Sus pensamientos otra vez corrían infatigables, y entre ellos se iba armando una idea. Una luz le iluminó las pupilas. Tras pensarlo un poco más cogió lápiz y papel y comenzó a escribir lentamente. Cuando acabó, colocó la carta en un sobre y sin importarle la hora, salió directo a la casa del director en una enorme villa residencial, al llegar extenuado pasó la carta por debajo de la puerta. Al regreso compró un paquete de cigarrillos y volvió canturreando a su pensión.

Han transcurrido dos semanas tras la entrega de la misiva. El hombre de terno hace su entrada a una habitación muy pulcra y ordenada. Abatido se sienta en una silla reluciente y pulida. En su rostro aparece una expresión extraña, mezcla de resignación y temor. Hay un aire taciturno que se instala en el ambiente. Cansa la mirada, sus ojos bailan desesperados buscando una aparición que le explique los pensamientos que asaltan su mente; se lleva la mano al pecho dramáticamente, como si se ahogara.

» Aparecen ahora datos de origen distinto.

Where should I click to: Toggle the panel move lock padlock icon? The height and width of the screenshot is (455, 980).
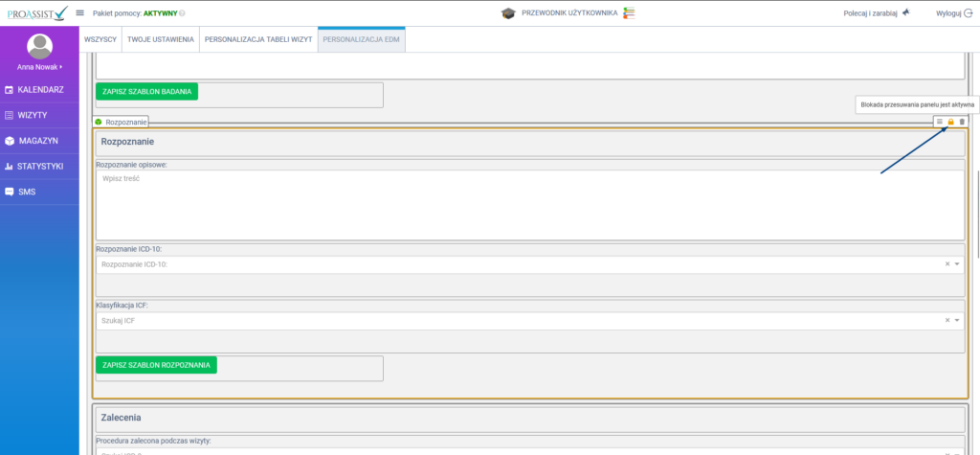[x=951, y=122]
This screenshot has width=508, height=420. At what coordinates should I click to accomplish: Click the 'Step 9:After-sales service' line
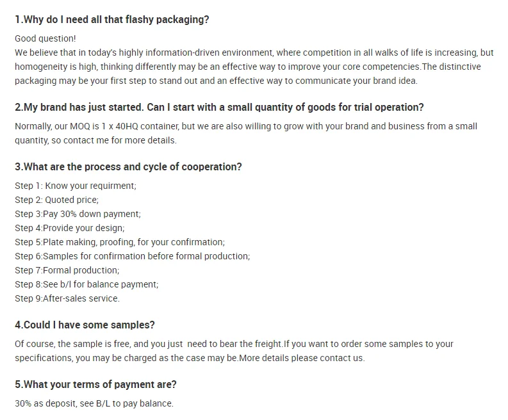(x=67, y=298)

Finalmente se levanta desganado y arrastra la silla al centro de la habitación, la acaricia como queriendo retrasar un suceso inevitable, y cuando ya no hay motivo para perder más tiempo se sube en ella, mientras la cuerda ya dispuesta pende desde lo alto silenciosa. La coloca alrededor de su cuello, listo para saltar al vacío.

Entonces cae el telón.

El público aplaude enardecido cuando las cortinas se abren y muestran a todo el elenco con el hombre de terno en medio dando su venia final.

Lo embarga una emoción sublime. Ese era su lugar, el de un hombre exitoso. No importaba el chantaje que le había devuelto un empleo: lo han ovacionado, lo han adorado.

Dentro de su camerino se desvistió, y desnudo observó nuevamente su reflejo. Veía a un hombre engrandecido. Todos salían ganando, pensó, la mujer del director nunca sabría de la infidelidad, y él era el triunfador al que su mujer no volvería a pisotear.

Y mientras se aplaudía a sí mismo, en otro lado de la ciudad una mujer de rizados cabellos rojos, se lanzaba desde un puente al río, buscando consuelo a su desgracia.